- _Extracted information_
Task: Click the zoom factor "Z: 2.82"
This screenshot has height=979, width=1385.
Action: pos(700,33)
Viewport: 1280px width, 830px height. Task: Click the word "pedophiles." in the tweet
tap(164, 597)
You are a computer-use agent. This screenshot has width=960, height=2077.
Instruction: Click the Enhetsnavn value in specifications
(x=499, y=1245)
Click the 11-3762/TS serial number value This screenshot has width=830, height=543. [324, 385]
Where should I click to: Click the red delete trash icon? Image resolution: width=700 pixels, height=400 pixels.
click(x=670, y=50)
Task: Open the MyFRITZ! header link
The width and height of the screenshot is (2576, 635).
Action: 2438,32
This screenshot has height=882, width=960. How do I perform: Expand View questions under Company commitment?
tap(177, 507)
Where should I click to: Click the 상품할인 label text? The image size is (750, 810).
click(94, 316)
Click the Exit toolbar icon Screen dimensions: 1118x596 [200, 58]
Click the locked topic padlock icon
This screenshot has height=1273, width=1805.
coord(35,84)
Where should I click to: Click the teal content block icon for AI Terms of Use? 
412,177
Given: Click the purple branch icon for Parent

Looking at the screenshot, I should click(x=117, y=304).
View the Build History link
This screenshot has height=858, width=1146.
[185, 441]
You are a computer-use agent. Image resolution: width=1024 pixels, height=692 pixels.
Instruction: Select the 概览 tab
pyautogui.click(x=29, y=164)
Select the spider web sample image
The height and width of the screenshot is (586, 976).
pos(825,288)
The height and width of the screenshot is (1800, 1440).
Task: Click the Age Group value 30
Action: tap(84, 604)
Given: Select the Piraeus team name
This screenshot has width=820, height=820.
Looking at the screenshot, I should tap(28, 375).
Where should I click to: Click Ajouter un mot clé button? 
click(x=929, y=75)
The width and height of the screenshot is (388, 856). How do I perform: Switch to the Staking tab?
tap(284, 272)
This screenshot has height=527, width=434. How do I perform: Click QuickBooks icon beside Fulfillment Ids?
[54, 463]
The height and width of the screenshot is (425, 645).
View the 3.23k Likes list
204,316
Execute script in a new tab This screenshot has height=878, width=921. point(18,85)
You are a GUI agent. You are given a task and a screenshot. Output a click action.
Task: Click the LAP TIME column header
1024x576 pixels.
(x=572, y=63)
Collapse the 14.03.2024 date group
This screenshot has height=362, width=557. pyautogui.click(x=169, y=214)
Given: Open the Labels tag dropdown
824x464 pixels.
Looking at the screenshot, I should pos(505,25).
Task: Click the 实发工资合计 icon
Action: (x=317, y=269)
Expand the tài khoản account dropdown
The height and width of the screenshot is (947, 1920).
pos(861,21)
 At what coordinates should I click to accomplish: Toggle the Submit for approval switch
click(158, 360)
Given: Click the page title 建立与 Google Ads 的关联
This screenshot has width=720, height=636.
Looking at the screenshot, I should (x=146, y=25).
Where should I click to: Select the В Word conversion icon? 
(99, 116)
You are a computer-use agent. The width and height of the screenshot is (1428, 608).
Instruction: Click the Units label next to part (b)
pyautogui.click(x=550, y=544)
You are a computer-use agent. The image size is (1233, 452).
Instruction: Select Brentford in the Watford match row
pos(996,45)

- _What is expected_
Each entry in the data should be restated exactly as it was written.

- _Response area_
Task: Click the zoom factor "Z: 2.82"
This screenshot has height=979, width=1385.
Action: pos(700,33)
Viewport: 1280px width, 830px height. Task: Click the word "pedophiles." in the tweet
tap(164, 597)
You are a computer-use agent. This screenshot has width=960, height=2077.
Instruction: Click the Enhetsnavn value in specifications
(x=499, y=1245)
Click the 11-3762/TS serial number value This screenshot has width=830, height=543. [324, 385]
Where should I click to: Click the red delete trash icon? Image resolution: width=700 pixels, height=400 pixels.
click(x=670, y=50)
Task: Open the MyFRITZ! header link
The width and height of the screenshot is (2576, 635).
Action: 2438,32
This screenshot has height=882, width=960. How do I perform: Expand View questions under Company commitment?
tap(177, 507)
Where should I click to: Click the 상품할인 label text? The image size is (750, 810).
click(94, 316)
Click the Exit toolbar icon Screen dimensions: 1118x596 [200, 58]
Click the locked topic padlock icon
This screenshot has height=1273, width=1805.
coord(35,84)
Where should I click to: Click the teal content block icon for AI Terms of Use? 
412,177
Given: Click the purple branch icon for Parent

Looking at the screenshot, I should click(x=117, y=304).
View the Build History link
This screenshot has height=858, width=1146.
[185, 441]
You are a computer-use agent. Image resolution: width=1024 pixels, height=692 pixels.
Instruction: Select the 概览 tab
pyautogui.click(x=29, y=164)
Select the spider web sample image
The height and width of the screenshot is (586, 976).
pos(825,288)
The height and width of the screenshot is (1800, 1440).
Task: Click the Age Group value 30
Action: tap(84, 604)
Given: Select the Piraeus team name
This screenshot has width=820, height=820.
Looking at the screenshot, I should tap(28, 375).
Where should I click to: Click Ajouter un mot clé button? 
click(x=929, y=75)
The width and height of the screenshot is (388, 856). How do I perform: Switch to the Staking tab?
tap(284, 272)
This screenshot has height=527, width=434. How do I perform: Click QuickBooks icon beside Fulfillment Ids?
[54, 463]
The height and width of the screenshot is (425, 645).
View the 3.23k Likes list
204,316
Execute script in a new tab This screenshot has height=878, width=921. point(18,85)
You are a GUI agent. You are given a task and a screenshot. Output a click action.
Task: Click the LAP TIME column header
1024x576 pixels.
(x=572, y=63)
Collapse the 14.03.2024 date group
This screenshot has height=362, width=557. pyautogui.click(x=169, y=214)
Given: Open the Labels tag dropdown
824x464 pixels.
Looking at the screenshot, I should pos(505,25).
Task: Click the 实发工资合计 icon
Action: (x=317, y=269)
Expand the tài khoản account dropdown
The height and width of the screenshot is (947, 1920).
pos(861,21)
 At what coordinates should I click to accomplish: Toggle the Submit for approval switch
click(158, 360)
Given: Click the page title 建立与 Google Ads 的关联
This screenshot has width=720, height=636.
Looking at the screenshot, I should (x=146, y=25).
Where should I click to: Select the В Word conversion icon? 
(99, 116)
You are a computer-use agent. The width and height of the screenshot is (1428, 608).
Instruction: Click the Units label next to part (b)
pyautogui.click(x=550, y=544)
You are a computer-use agent. The image size is (1233, 452).
Instruction: Select Brentford in the Watford match row
pos(996,45)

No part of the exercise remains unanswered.